Collected data:
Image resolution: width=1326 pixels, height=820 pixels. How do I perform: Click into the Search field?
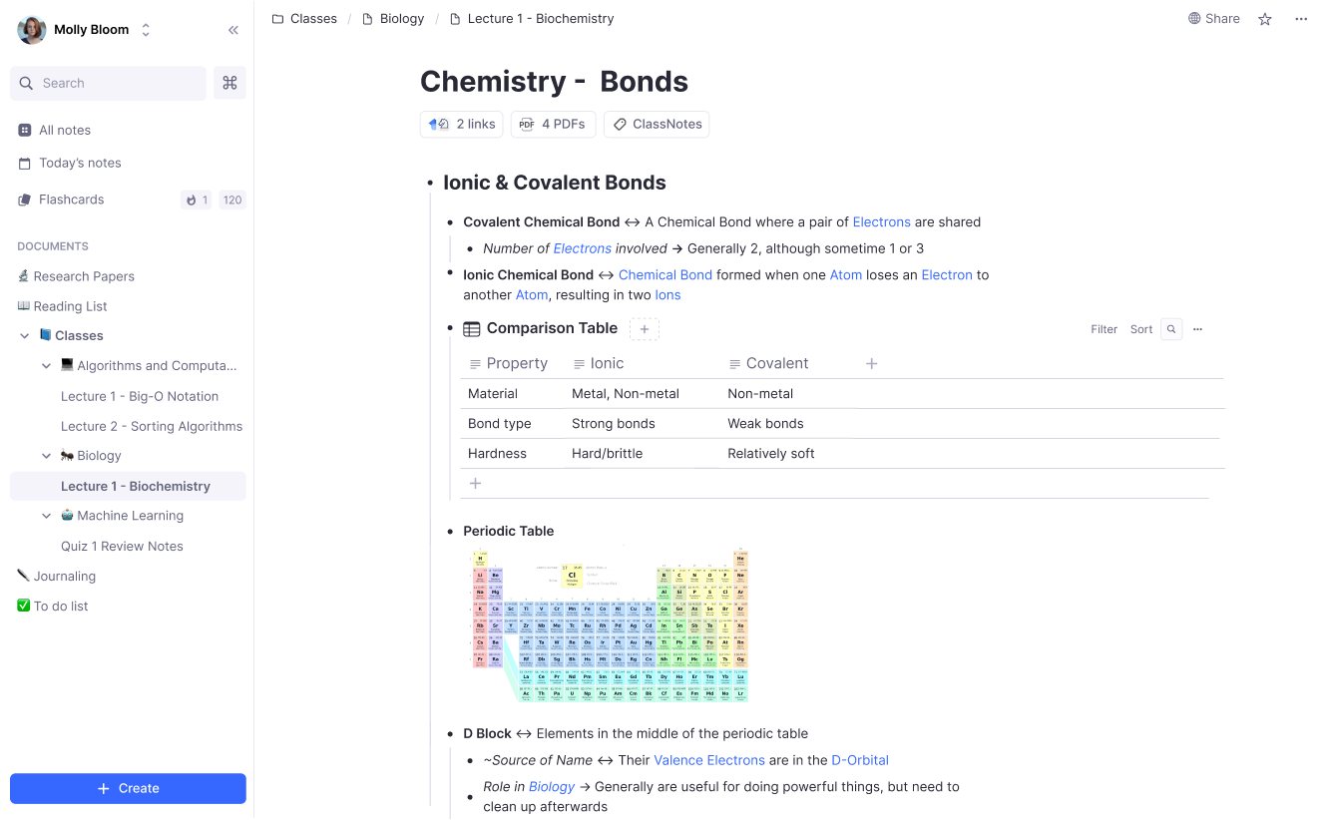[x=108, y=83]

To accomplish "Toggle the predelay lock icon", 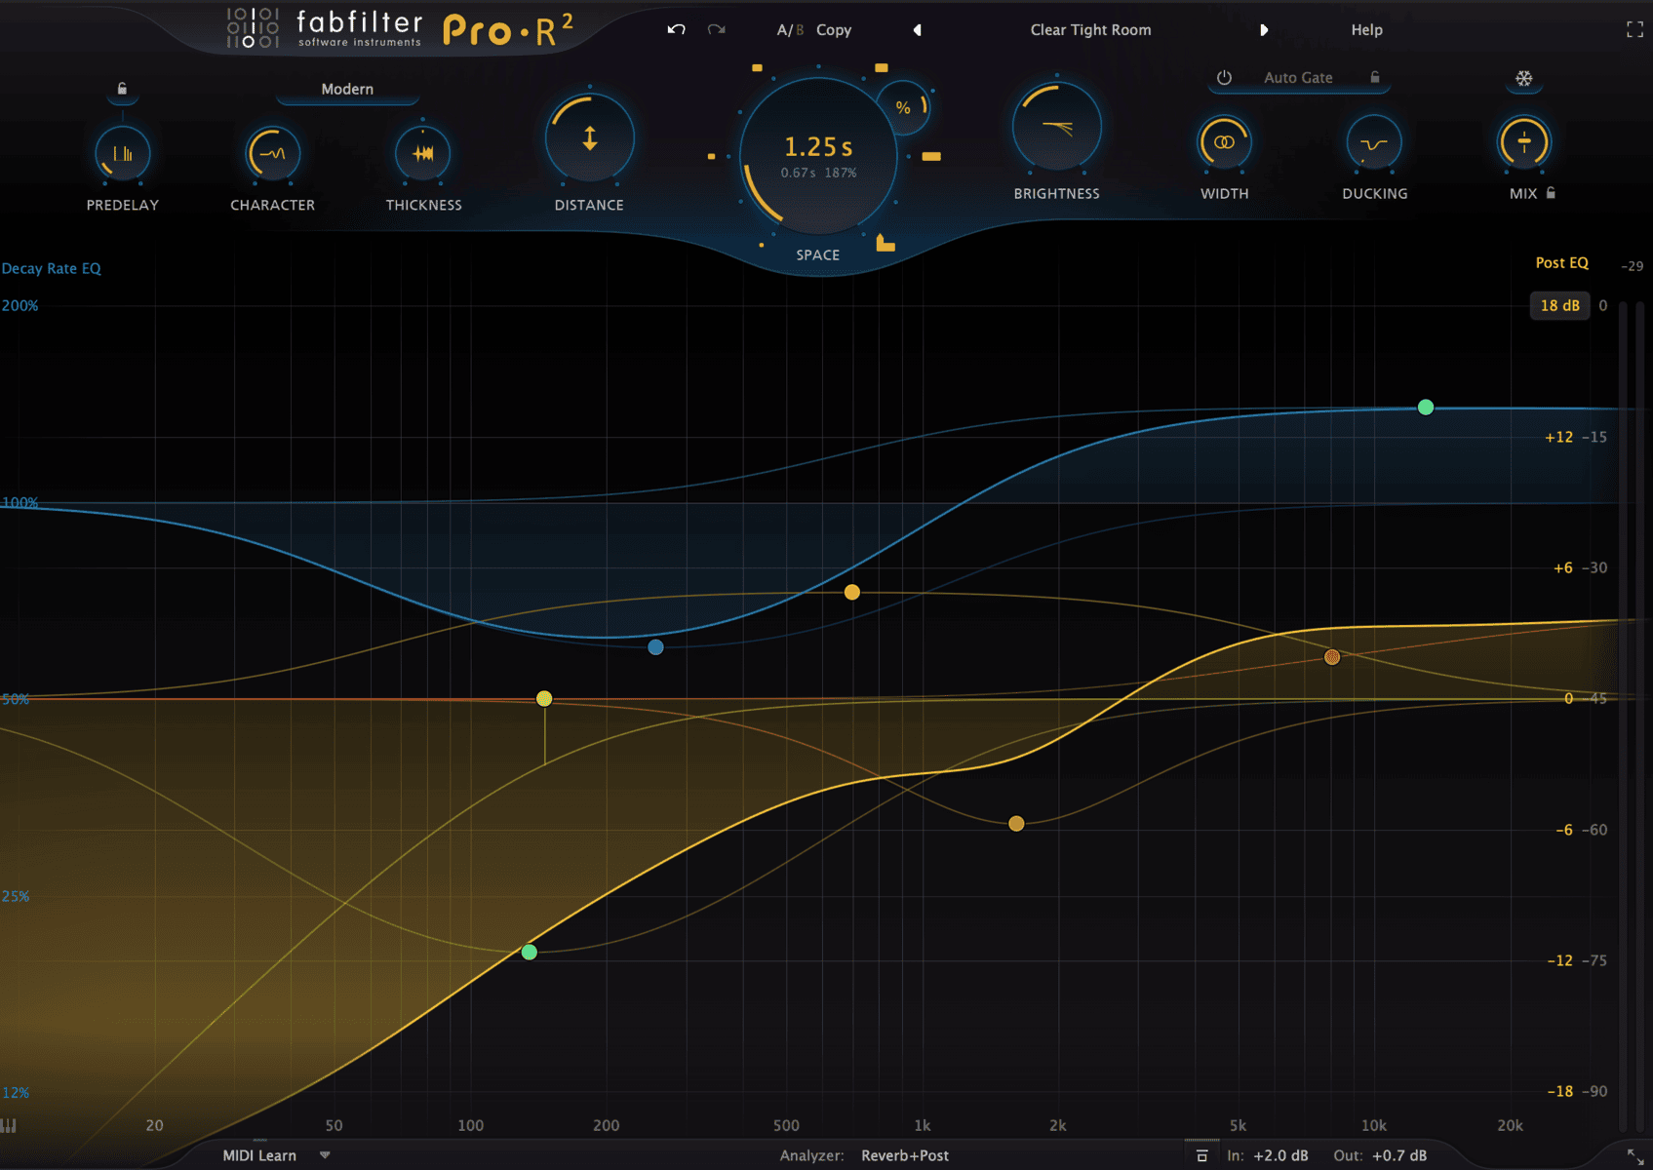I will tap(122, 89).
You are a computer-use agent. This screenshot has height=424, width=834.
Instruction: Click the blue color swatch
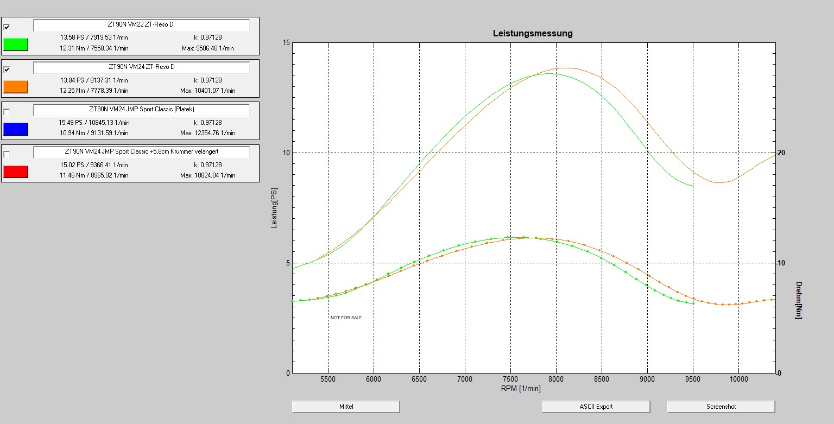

* * *

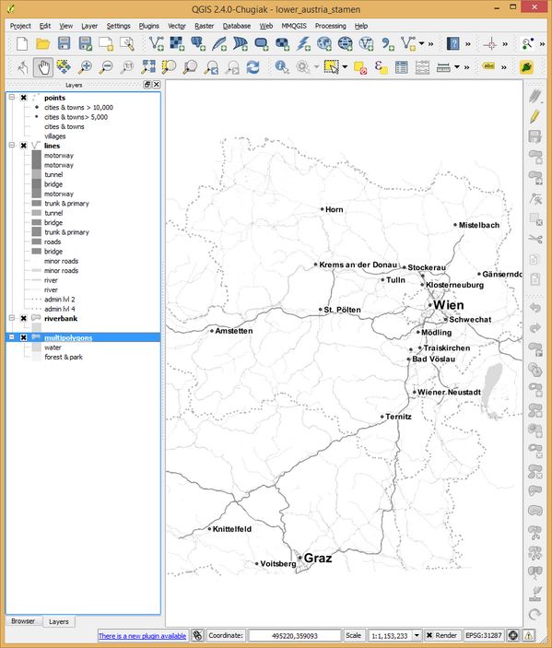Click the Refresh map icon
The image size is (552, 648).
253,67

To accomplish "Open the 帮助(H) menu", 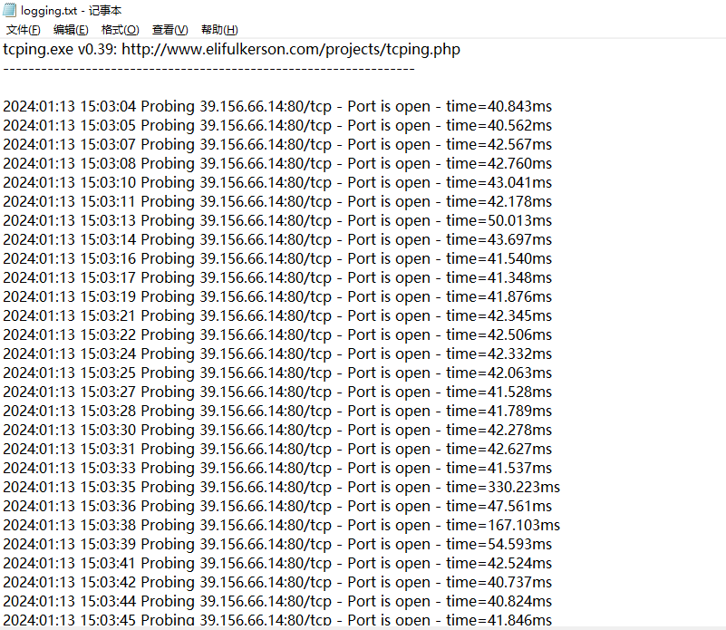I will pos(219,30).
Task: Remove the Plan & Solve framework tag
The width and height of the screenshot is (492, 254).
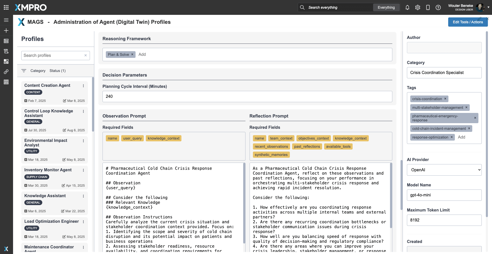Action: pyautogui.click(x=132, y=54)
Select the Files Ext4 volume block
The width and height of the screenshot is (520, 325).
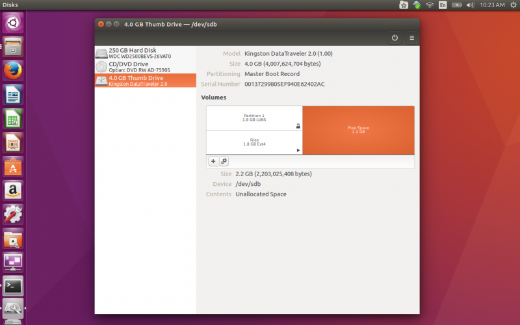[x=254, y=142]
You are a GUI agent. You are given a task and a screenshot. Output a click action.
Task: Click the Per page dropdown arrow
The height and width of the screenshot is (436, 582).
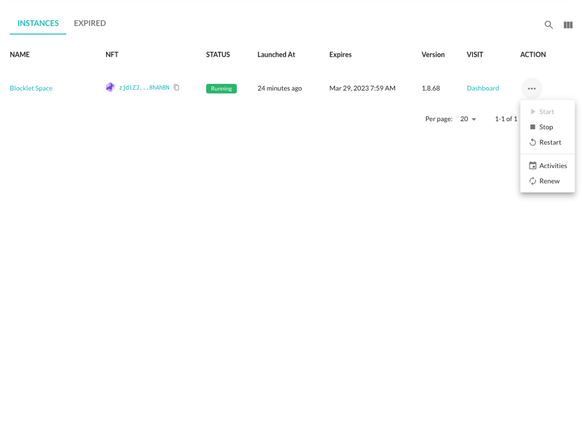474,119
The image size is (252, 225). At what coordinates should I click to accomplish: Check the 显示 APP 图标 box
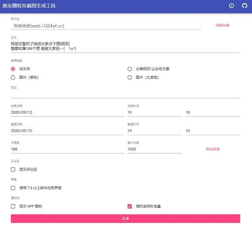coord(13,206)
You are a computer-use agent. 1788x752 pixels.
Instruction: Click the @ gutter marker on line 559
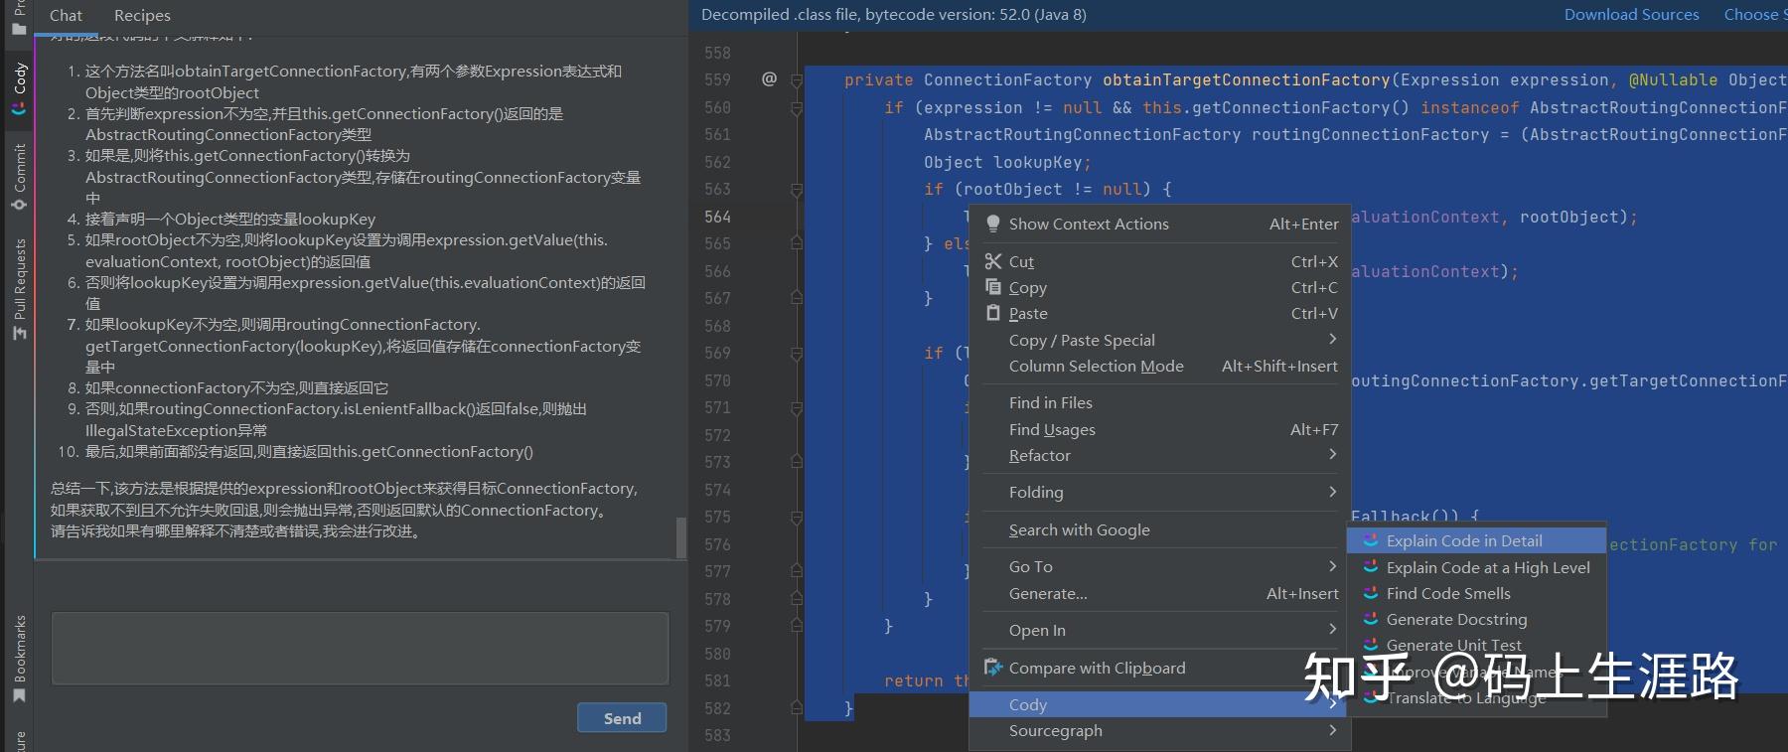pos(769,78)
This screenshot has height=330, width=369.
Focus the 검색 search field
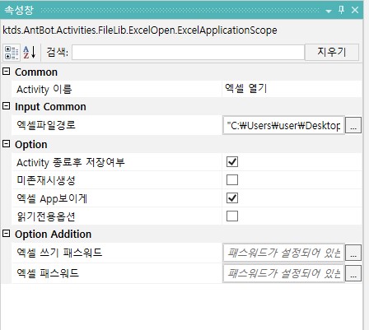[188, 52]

...

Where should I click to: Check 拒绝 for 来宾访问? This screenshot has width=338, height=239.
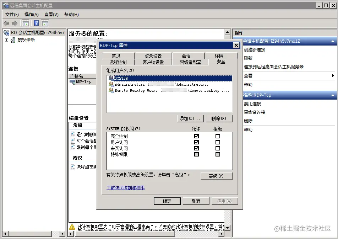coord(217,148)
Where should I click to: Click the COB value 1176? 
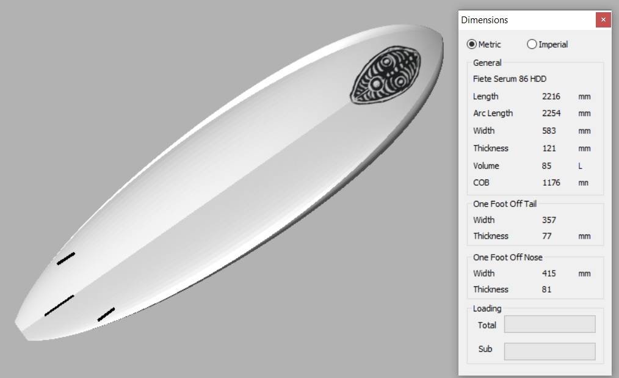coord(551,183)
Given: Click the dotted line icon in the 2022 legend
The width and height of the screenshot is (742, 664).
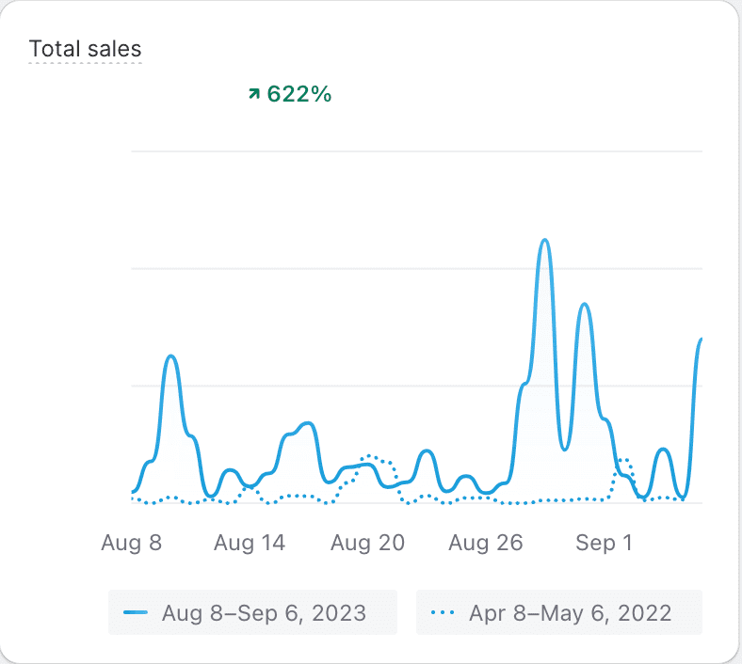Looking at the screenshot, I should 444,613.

YOUR GOAL:
Starting from the records above, copy each line where the string "computer" is found.

SOLUTION TO THE PROBLEM:
You are a computer-use agent. This screenshot has height=424, width=834.
You are a computer-use agent. 1788x752 pixels.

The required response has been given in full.